Une trempette dans le fleuve
Mots clés : baignade
Des citoyens réclament des mesures permettant de pouvoir enfin se baigner dans le Saint-Laurent

Photo: Jacques Nadeau
Une récente étude réalisée par le Réseau de suivi du milieu aquatique (RSMA) à la Ville de Montréal révélait en effet que plusieurs sites autour de l'île étaient maintenant sécuritaires pour la baignade. La semaine dernière, le biologiste Guy Deschamps, responsable du RSMA, a analysé avec son équipe l'eau du fleuve dans le Vieux-Port et celle-ci présentait un taux de coliformes fécaux assez faible pour permettre une petite brasse dans l'eau.
«Le fait de pouvoir se baigner est bon pour la santé physique et mentale. Il faut se réapproprier l'idée qu'il est possible de se baigner dans le fleuve. Il faut multiplier les points de baignade à proximité des gens. Le fleuve est partout autour des gens à Montréal, mais les Montréalais ne peuvent pas en profiter», car les rives ne sont pas aménagées pour recevoir des baigneurs, explique le porte-parole de la Corporation Saint-Laurent, Pierre Lussier.
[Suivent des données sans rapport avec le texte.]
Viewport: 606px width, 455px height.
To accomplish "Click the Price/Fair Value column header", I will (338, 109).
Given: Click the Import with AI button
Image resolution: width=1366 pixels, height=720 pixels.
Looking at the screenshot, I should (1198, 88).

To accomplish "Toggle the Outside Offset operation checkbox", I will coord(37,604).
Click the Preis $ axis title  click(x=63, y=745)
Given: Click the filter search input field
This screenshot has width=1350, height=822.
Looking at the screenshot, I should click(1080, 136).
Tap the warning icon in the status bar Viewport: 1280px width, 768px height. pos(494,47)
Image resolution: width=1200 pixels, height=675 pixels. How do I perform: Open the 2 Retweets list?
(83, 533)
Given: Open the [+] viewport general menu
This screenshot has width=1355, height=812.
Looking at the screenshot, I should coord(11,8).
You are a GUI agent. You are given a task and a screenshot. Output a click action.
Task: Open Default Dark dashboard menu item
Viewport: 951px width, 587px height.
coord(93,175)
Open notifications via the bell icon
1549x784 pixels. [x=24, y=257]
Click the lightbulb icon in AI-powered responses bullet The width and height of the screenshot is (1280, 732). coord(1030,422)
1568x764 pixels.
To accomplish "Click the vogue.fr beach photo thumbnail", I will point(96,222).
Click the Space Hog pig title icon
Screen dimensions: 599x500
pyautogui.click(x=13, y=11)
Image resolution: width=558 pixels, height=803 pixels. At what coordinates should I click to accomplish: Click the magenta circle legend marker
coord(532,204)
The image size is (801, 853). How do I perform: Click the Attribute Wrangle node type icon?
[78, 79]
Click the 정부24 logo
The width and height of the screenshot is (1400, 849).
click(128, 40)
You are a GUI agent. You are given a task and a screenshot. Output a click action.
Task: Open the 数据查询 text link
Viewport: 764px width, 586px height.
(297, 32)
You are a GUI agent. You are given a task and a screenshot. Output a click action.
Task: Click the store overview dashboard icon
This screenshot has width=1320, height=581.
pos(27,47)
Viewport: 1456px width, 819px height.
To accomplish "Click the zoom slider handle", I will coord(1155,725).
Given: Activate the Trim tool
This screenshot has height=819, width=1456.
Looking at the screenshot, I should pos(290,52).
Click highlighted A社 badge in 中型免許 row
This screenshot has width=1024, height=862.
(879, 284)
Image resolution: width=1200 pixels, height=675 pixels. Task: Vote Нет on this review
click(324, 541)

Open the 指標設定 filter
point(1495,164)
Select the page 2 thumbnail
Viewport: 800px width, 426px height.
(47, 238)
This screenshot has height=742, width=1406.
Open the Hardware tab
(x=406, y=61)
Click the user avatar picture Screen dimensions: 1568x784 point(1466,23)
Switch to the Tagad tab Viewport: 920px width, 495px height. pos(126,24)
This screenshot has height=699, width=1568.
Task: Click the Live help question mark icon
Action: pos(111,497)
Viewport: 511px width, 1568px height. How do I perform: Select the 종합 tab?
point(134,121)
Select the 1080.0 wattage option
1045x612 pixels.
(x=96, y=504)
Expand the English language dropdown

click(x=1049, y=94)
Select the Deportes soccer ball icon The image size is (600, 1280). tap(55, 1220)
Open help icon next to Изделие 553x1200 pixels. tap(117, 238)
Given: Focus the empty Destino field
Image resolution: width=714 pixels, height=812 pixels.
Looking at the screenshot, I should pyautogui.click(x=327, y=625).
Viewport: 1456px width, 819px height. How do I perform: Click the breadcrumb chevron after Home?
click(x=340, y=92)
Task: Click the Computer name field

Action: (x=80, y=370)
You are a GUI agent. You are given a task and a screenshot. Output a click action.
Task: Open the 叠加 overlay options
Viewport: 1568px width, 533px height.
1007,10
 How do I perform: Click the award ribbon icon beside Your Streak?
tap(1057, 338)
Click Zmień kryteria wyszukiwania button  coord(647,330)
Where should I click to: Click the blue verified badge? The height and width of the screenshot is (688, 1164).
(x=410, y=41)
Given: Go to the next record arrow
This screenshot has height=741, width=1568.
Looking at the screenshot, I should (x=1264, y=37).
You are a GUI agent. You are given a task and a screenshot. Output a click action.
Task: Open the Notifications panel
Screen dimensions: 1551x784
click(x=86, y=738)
Des citoyens de Québec sont venus appuyer les Montréalais dans leurs demandes et ont sauté à leurs côtés dans les flots. «On pense qu'en Amérique et au Québec, ça pourrait être la même chose qu'en France et en Europe de l'Est: on rentre dans l'eau et on en sort sans payer. Les gens dépensent leur argent autour des sites de baignade», affirme Léonce Naud, de la Société des gens de baignade de Québec. «On peut voir qu'en France, Paris-Plage est succès extraordinaire, et c'est grâce à la proximité», ajoute M. Naud.
Le cas de Sorel
Le maire de Sorel-Tracy, Marcel Robert, s'est joint aux baigneurs pour demander à la Ville de Montréal de désinfecter ses eaux usées qui sont rejetées dans le fleuve dans l'est de la ville. Les eaux usées sont actuellement traitées, mais non désinfectées. «Montréal rejette plus de cinq millions de coliformes fécaux pour 100 ml d'eau [la norme pour la baignade est de 200 coliformes fécaux pour 100 ml d'eau]. L'eau s'en va ensuite vers Sorel-Tracy, à l'embouchure du lac Saint-Pierre, qui est reconnu par l'UNESCO comme réserve mondiale de la biosphère depuis 2000», déplore M. Robert.
«Il y a 40 ans, Sorel était une région où il y avait les plus belles plages du Québec. C'est considérable le développement récréo-touristique qui serait possible de faire dans ce coin-là», soutient le maire. «Mais la qualité de l'eau doit nécessairement s'améliorer, sinon on ne pourra jamais développer la région de façon intéressante.» M. Robert explique que la technologie existe pour désinfecter l'eau, et que la Ville de Montréal doit maintenant se décider à l'implanter.